For many years, the foundations of cancer treatments have been firmly set in surgery, chemotherapy, and radiotherapy. While these methods continue to be crucial pillars of treatment, new research has begun to transform the treatment landscape for people living with cancer. Over the past decade, scientists have shifted their focus inward, turning toward the patient’s own immune system as a treatment alternative.
Immunotherapies: Breaking Down the Door to Better Cancer Treatments
Immunotherapies strengthen the power of a patient’s own immune system to attack tumors. These treatments have shown the ability to shrink, and even eradicate, tumors. One particular form of immunotherapy, CAR T-cell therapy, has sparked significant excitement among researchers by showcasing its ability to eradicate advanced leukemia and lymphoma types, in some cases keeping the cancer at bay for many years.

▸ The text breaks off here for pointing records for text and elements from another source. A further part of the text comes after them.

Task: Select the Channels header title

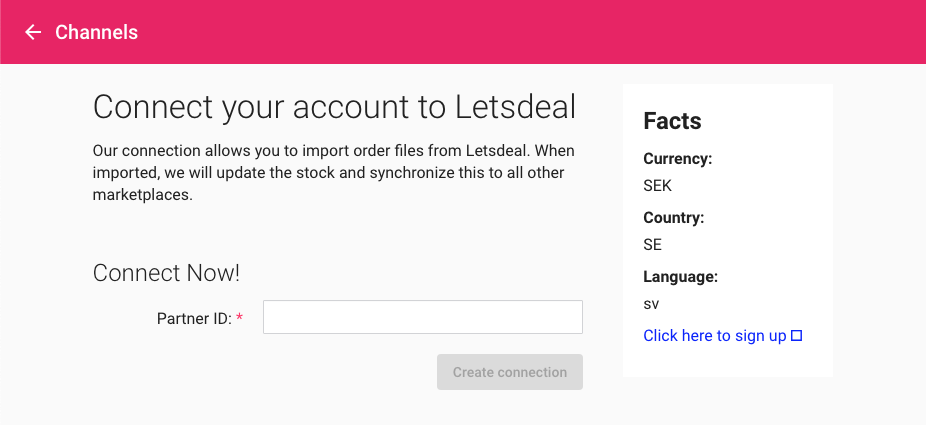Action: point(96,32)
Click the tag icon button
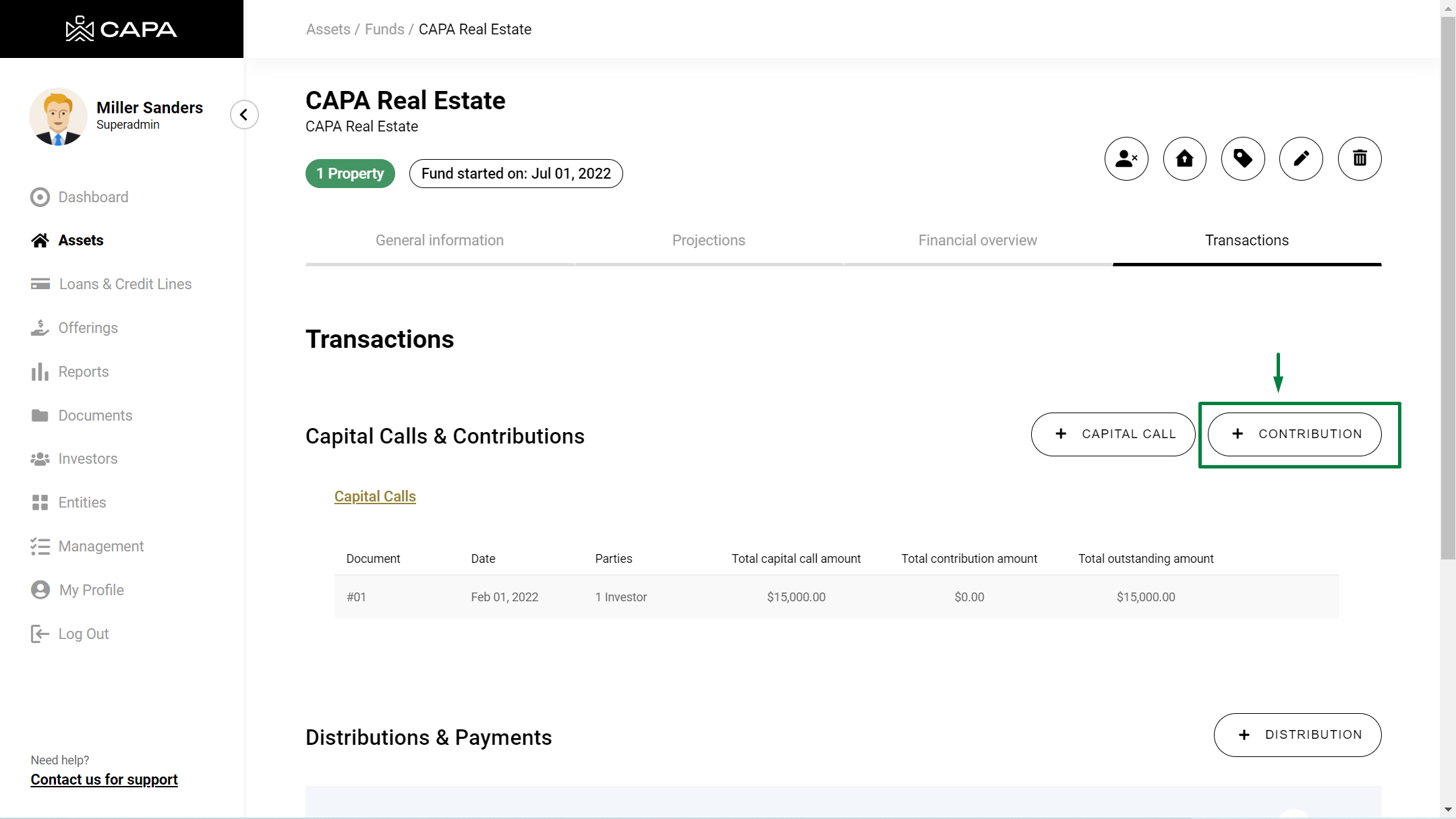 [x=1243, y=159]
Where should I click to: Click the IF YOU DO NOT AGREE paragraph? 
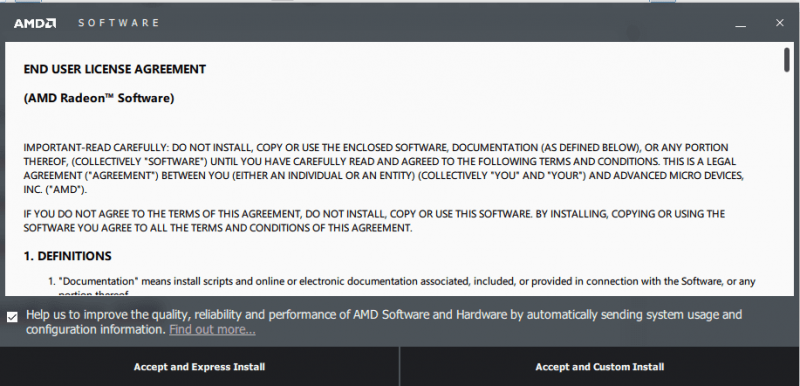374,221
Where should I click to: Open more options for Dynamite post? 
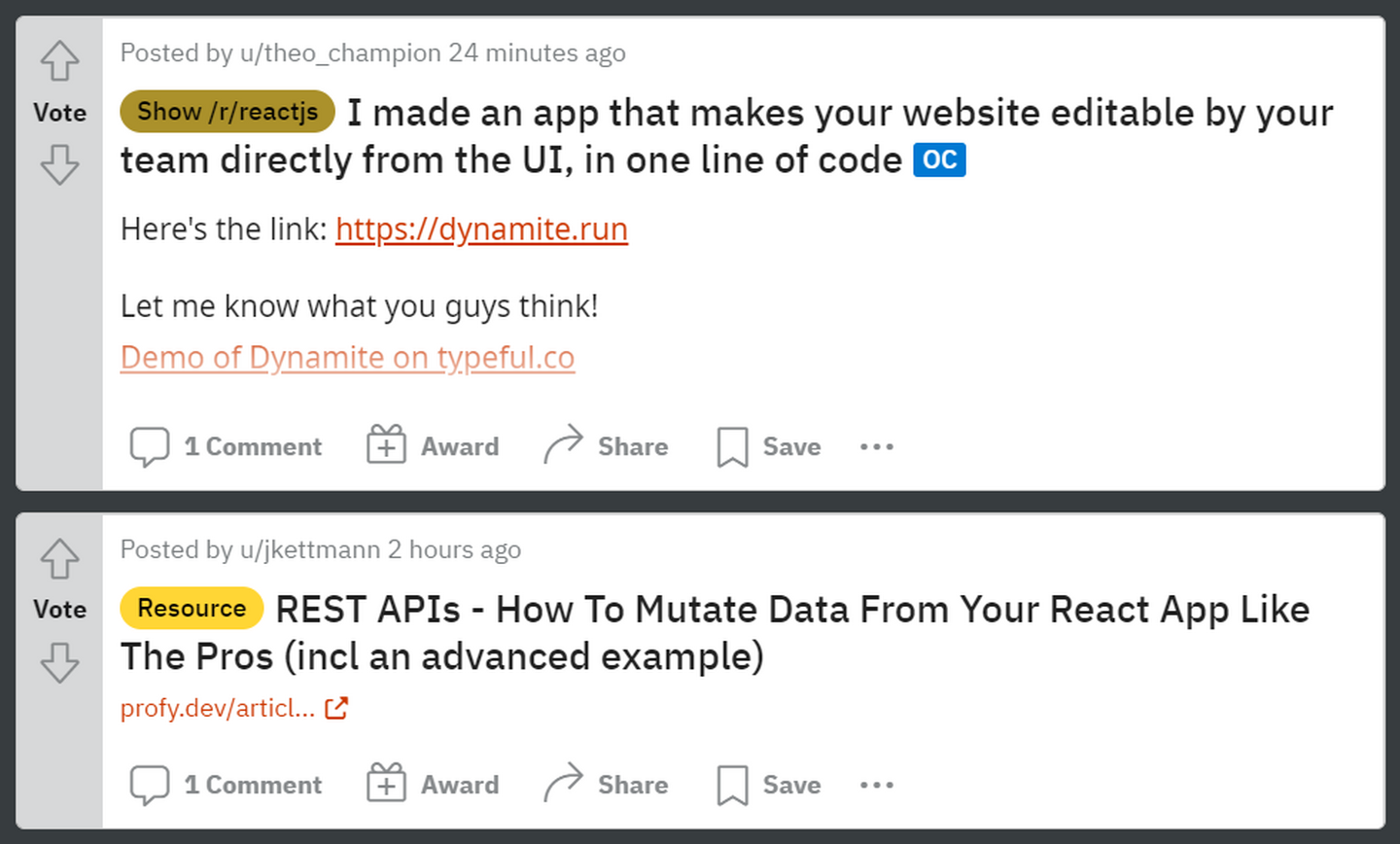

Autologous CAR T-cell therapy, a subset of immunotherapy, works by collecting, genetically modifying, and reintroducing T-cells back into the bloodstream. As their name implies, T cells – which help orchestrate the immune response – are the backbone of CAR T-cell therapy. Currently, available CAR T-cell therapies are customizable for each individual patient, using their own T-cells and modifying them to produce proteins on their surface called chimeric antigen receptors, or CARs. The CARs recognize and bind to specific proteins, or antigens, on the surface of cancer cells.
After multiplying the modified T-cells in the laboratory, they are then infused back into the patient. The CAR T-cells will then continue to proliferate in the patient’s body, recognizing and killing cancer cells that harbor the target antigen on their surfaces.
Significant progress has been made in CAR T-cell therapy and several long-term studies on the efficacy of the treatment have proven promising. For example, one clinical trial demonstrated an almost 62% remission rate at five years in children and adults with relapsed B-Cell Acute Lymphoblastic Leukemia. This has made a significant difference given that many of these patients “were virtually untreatable” before receiving CAR T-cell therapy.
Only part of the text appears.